Taylor peaked in 1992 and has 113,137 total SSA bearers — one of the largest counts in this ranking range. At rank #667, it now sits at an unusual position: once a top-10 name for both boys and girls, it's become predominantly female in perception while remaining a legitimate choice for boys who want a name with genuine unisex credibility.
The Tailor's Trade and Its English Roots
Taylor comes from the Old English occupational surname for a tailor — one who cuts and sews cloth, from the Anglo-Norman tailleur. Occupational surnames that became given names (Cooper, Mason, Hunter, Taylor) went through a consistent arc in American naming: masculine surname to unisex given name to, in some cases, predominantly female territory. Taylor followed that path precisely, and it's one of the clearest examples of how American naming can shift a name's gender associations within a generation.
The Boys' Version Still Has a Case
Taylor for a boy carries a different read than Taylor for a girl — less pop-music, more quiet confidence.
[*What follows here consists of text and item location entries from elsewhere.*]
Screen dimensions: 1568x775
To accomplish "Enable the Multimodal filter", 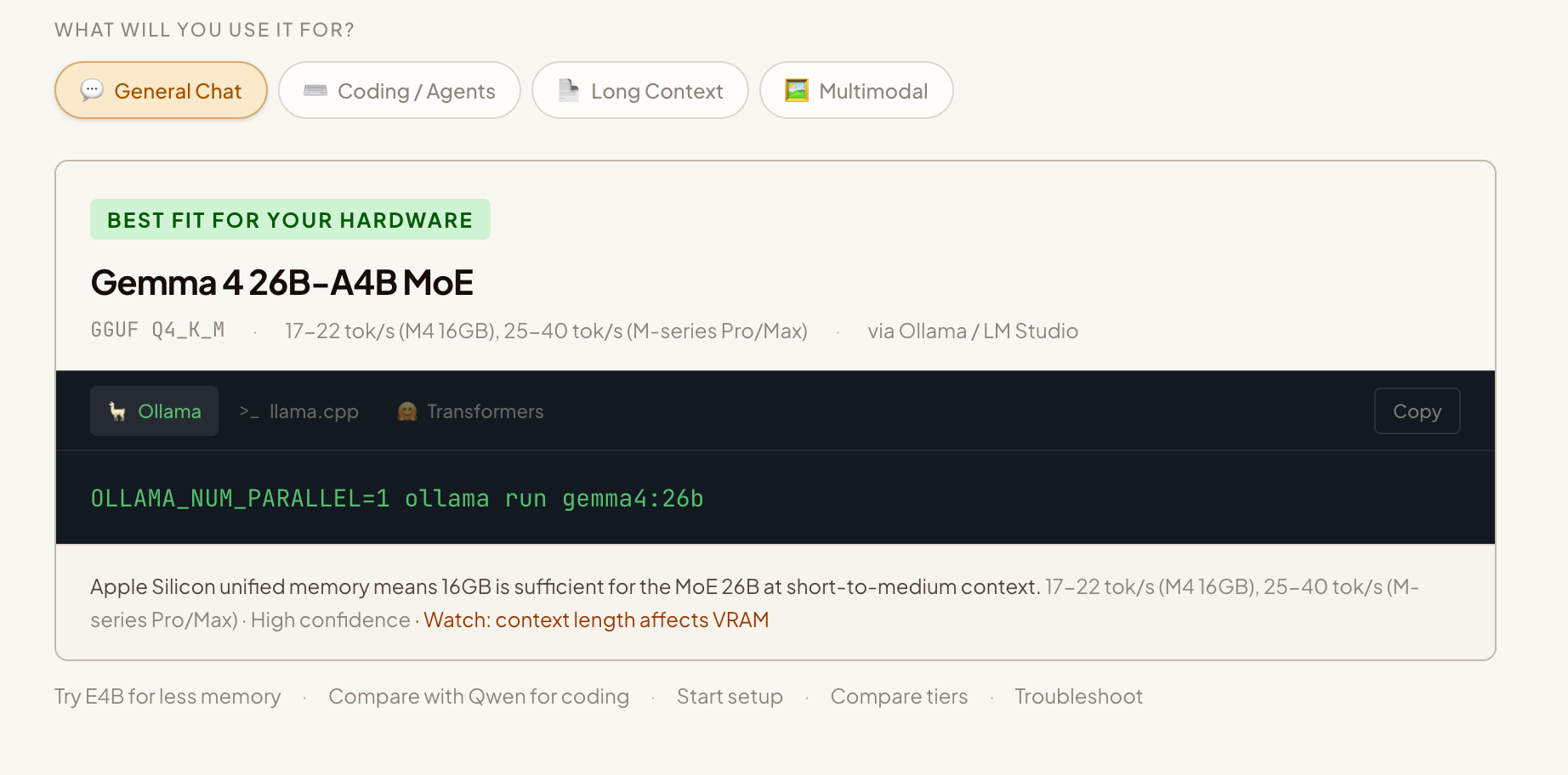I will [x=855, y=90].
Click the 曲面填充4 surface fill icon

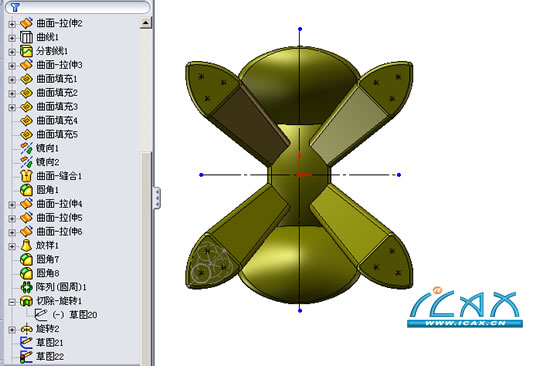pyautogui.click(x=26, y=120)
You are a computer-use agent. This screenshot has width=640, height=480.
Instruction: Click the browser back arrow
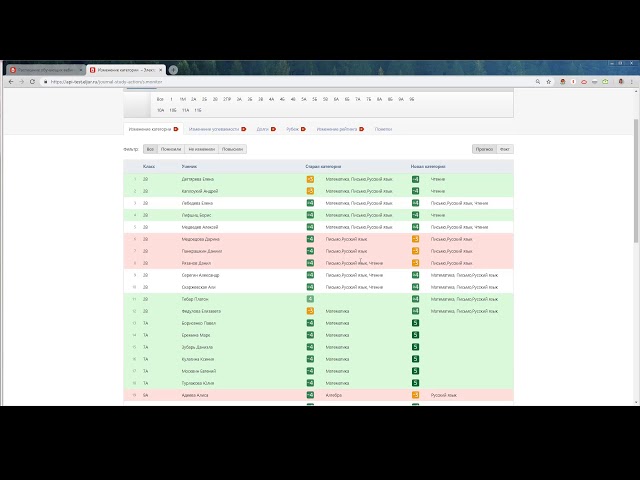[10, 82]
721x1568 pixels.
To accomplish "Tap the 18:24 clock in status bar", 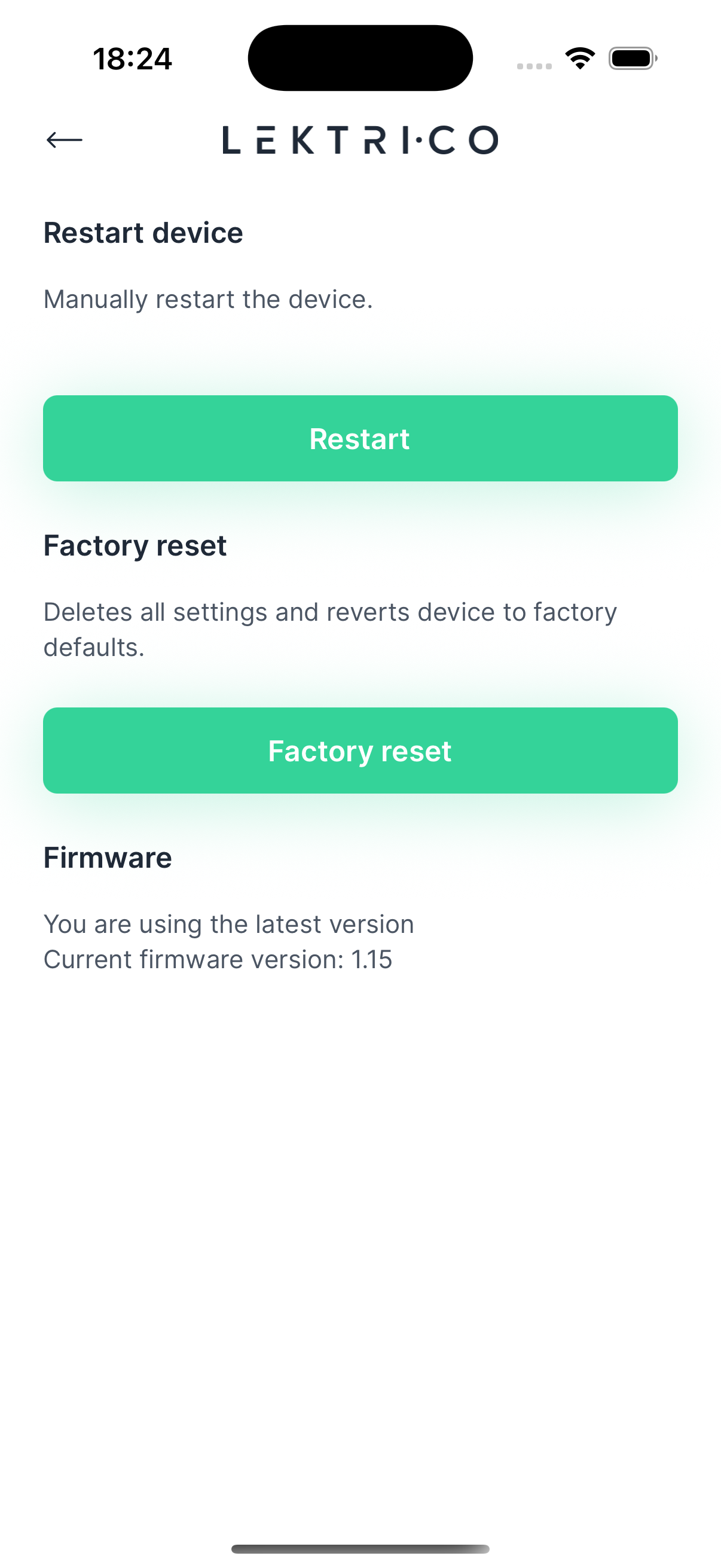I will (x=132, y=59).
Boys named Taylor in the 1990s are now entering their thirties as doctors, architects, and executives, and the name wears cleanly into professional contexts. The gender-neutral credential is real, not aspirational: Taylor has enough SSA history on the boys' side to qualify as a genuine option, not just a reclaimed one.
Is the Cultural Association Too Strong Now?
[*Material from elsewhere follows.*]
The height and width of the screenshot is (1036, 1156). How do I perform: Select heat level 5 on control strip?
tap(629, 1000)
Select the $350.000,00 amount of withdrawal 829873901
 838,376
The relevant counter is whether the Taylor Swift era has permanently shifted the name's gender perception. That association is enormous and ongoing — it's difficult to name a boy Taylor without that conversation arising at some point. Families who are entirely comfortable with that dynamic will find the name works fine; families who want more gender-unambiguous territory might find Tyler or Talon offers a cleaner path. The SSA rankings show Taylor still registered for boys in meaningful numbers as recently as 2024.